- _ACTIVITY_: Can you pick up the passage on CenturyLink's fixed-wireless spectrum testing and carry it forward from its last sentence?

- _PASSAGE PROVIDED_:

>>>

CenturyLink seeks a license to conduct fixed testing in the 3.54 GHz to 3.70 GHz frequency band. The testing seeks to understand the viability of new technologies in this band that may be useful in providing fixed broadband services.
source: Qualcomm
Those frequencies correspond with the Citizens Broadband Radio Service, the new shared spectrum band that could allow CenturyLink and other users to operate with secondary licenses or even on an unlicensed basis.
The CBRS operates in frequencies licensed to government users (Coast Guard and fixed satellite licensees), but will be shared in areas where the primary licensee does not use the spectrum, or uses it only lightly.
That will be helpful for CenturyLink, whose 22-state operating territory includes many areas where spectrum use will be lawful, where there are few other contending users and where it might be possible to operate fixed wireless on an unlicensed basis for internet access services.

<<<

- _DATASET ENTRIES_:

>>>

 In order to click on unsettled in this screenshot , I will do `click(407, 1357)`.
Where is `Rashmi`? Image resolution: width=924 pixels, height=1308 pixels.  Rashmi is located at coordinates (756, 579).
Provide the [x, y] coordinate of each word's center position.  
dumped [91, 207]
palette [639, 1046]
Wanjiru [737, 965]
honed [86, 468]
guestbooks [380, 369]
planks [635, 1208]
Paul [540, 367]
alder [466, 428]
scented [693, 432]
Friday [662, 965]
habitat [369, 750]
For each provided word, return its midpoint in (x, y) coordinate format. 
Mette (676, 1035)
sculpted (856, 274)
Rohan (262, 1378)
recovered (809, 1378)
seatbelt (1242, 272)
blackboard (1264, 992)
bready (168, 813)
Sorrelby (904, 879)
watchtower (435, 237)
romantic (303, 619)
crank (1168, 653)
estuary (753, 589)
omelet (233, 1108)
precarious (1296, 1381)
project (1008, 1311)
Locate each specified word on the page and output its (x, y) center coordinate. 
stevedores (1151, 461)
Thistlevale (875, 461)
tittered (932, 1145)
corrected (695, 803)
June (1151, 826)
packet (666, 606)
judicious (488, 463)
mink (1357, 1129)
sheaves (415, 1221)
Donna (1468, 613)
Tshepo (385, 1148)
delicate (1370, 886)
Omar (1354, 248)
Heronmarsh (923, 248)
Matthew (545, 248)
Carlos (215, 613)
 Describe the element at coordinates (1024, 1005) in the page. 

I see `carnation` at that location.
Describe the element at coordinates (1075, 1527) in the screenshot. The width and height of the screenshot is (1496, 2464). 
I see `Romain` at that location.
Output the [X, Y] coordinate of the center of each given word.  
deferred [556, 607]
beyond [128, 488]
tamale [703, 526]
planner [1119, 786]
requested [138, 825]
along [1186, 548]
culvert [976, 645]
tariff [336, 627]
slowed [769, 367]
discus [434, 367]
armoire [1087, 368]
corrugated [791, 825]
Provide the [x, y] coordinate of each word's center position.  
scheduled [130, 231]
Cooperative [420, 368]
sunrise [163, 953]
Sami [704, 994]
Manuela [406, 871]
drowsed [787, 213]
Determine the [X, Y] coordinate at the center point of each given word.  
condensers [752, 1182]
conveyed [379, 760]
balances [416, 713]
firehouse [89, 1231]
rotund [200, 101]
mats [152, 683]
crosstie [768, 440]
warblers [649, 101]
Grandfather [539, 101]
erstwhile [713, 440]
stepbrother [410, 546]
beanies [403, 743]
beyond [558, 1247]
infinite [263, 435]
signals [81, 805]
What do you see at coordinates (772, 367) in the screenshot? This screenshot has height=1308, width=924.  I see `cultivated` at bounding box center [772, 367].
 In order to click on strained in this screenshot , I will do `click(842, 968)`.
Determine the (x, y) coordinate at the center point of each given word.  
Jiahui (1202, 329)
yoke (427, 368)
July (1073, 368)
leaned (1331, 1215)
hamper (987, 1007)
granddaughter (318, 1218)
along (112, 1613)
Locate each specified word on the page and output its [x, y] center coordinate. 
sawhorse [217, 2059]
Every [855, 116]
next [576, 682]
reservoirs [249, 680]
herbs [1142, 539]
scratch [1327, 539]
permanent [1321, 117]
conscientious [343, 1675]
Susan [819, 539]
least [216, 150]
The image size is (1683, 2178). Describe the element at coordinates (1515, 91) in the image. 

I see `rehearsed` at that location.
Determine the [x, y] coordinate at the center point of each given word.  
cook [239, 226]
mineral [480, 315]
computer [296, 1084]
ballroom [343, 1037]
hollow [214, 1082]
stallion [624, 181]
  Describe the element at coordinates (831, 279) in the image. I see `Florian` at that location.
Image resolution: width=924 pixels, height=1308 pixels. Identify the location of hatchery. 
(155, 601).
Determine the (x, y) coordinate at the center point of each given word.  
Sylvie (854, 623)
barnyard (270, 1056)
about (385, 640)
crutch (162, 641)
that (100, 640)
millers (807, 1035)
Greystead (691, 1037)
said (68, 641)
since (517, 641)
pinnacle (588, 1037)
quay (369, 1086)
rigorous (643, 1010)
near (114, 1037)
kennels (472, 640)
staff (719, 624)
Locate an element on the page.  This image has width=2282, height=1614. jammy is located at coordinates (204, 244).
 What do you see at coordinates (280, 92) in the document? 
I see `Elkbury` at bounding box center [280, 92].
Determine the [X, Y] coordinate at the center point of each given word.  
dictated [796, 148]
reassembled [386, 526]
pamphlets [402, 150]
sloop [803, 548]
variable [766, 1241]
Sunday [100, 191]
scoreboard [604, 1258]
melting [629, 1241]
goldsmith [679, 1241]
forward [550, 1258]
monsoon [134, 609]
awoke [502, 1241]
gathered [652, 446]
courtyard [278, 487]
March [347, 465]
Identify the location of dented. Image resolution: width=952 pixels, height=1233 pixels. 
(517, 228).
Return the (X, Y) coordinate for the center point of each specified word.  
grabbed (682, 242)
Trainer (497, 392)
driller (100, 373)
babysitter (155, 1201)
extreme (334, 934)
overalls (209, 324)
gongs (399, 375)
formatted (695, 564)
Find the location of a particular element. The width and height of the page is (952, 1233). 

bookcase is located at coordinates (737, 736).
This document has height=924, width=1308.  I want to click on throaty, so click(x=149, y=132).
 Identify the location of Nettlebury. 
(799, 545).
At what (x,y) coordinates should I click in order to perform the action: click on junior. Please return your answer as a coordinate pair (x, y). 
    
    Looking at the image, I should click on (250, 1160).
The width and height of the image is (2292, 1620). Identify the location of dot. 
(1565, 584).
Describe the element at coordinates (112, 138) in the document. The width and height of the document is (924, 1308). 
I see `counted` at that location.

<<<

- _ANSWER SECTION_:
The major areas where exclusion zones will not permit usage--or where frequency coordination will be key--are in Florida, the western coasts of Washington and Oregon, as well as North Carolina. That still leaves a huge amount of territory where rural internet access costs have been high, historically, and where fixed wireless using lower-cost or unlicensed spectrum (“free”) can change the business model.
Incumbents have priority rights in all cases. Secondary priority access licenses (PAL) are available on a licensed basis where there is capacity available. Finally, unlicensed use also is possible using the tertiary general authorized access licensing tier.
Most of the capacity will be found in the broad interior of the United States, away from the coasts.